WRITTEN EXERCISE » Rewrite the rows from the line containing "The height and width of the screenshot is (456, 602)." through the line containing "coord(36,194)", keeping the requests unchanged. In the answers, multiply each click coordinate by 0.3 and round to a whole number, with halves rounded up.

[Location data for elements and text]

--------

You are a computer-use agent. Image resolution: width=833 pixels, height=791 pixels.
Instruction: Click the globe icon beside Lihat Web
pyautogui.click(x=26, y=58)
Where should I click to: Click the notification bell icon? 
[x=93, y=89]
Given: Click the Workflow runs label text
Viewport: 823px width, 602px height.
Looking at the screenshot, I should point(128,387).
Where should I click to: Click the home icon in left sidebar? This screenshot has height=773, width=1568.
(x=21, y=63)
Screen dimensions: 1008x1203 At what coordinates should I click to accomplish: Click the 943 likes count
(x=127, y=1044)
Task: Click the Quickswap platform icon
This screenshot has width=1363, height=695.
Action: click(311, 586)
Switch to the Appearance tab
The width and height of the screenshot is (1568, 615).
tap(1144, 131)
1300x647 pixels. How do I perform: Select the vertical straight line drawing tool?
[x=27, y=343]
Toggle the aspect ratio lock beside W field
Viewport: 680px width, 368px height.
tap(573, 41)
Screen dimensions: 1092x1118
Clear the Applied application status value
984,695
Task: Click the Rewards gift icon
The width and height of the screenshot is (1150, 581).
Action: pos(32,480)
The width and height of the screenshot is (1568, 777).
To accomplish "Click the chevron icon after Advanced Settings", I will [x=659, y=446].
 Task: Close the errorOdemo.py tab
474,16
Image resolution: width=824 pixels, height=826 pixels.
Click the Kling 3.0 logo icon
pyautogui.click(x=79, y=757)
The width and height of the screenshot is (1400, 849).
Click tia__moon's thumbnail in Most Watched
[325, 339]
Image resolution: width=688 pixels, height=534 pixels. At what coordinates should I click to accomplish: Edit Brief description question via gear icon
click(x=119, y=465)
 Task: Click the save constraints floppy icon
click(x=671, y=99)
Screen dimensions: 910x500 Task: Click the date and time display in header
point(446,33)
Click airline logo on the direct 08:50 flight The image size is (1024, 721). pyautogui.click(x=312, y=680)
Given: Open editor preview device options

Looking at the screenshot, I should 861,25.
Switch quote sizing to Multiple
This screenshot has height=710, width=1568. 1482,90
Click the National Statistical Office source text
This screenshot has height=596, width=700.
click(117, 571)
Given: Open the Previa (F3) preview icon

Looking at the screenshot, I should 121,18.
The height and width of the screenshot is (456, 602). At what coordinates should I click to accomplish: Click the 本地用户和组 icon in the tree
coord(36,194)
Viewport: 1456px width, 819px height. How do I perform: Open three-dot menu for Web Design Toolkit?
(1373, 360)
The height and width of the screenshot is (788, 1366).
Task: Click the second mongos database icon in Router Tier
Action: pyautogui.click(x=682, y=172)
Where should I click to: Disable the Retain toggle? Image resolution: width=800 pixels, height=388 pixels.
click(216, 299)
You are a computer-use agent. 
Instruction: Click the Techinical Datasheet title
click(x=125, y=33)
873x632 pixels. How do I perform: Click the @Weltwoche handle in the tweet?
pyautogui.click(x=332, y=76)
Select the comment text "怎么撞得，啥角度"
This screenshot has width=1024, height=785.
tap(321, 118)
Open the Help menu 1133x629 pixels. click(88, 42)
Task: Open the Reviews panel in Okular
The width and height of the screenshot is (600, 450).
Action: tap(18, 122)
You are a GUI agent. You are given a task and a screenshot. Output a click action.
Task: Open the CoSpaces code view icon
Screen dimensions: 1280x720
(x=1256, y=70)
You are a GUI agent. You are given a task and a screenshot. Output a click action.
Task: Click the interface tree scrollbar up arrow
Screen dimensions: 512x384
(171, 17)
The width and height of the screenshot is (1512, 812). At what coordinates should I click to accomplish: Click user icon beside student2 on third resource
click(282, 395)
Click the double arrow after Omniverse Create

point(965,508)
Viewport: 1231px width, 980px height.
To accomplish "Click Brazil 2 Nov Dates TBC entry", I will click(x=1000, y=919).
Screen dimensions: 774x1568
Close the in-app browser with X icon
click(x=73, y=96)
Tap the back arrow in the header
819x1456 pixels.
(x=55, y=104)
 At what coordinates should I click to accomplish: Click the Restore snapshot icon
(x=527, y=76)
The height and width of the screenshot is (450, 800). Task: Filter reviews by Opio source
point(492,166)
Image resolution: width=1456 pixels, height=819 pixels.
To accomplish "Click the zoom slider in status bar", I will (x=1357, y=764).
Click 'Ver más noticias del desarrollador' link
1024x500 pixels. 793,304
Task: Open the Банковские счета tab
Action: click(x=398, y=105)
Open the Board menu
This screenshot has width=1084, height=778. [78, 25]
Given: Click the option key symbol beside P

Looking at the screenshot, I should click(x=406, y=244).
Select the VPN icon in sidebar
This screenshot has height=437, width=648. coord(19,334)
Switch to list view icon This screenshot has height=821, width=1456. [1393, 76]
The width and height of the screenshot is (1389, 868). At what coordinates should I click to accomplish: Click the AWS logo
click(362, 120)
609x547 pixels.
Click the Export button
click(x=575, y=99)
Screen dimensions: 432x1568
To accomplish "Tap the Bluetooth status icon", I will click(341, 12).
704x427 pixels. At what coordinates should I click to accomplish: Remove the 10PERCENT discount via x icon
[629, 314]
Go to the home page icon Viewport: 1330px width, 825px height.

--------

COMPLETED TASK »
The height and width of the screenshot is (456, 602). At what coordinates should I click to accomplish: Click the 本地用户和组 icon in the tree
coord(11,58)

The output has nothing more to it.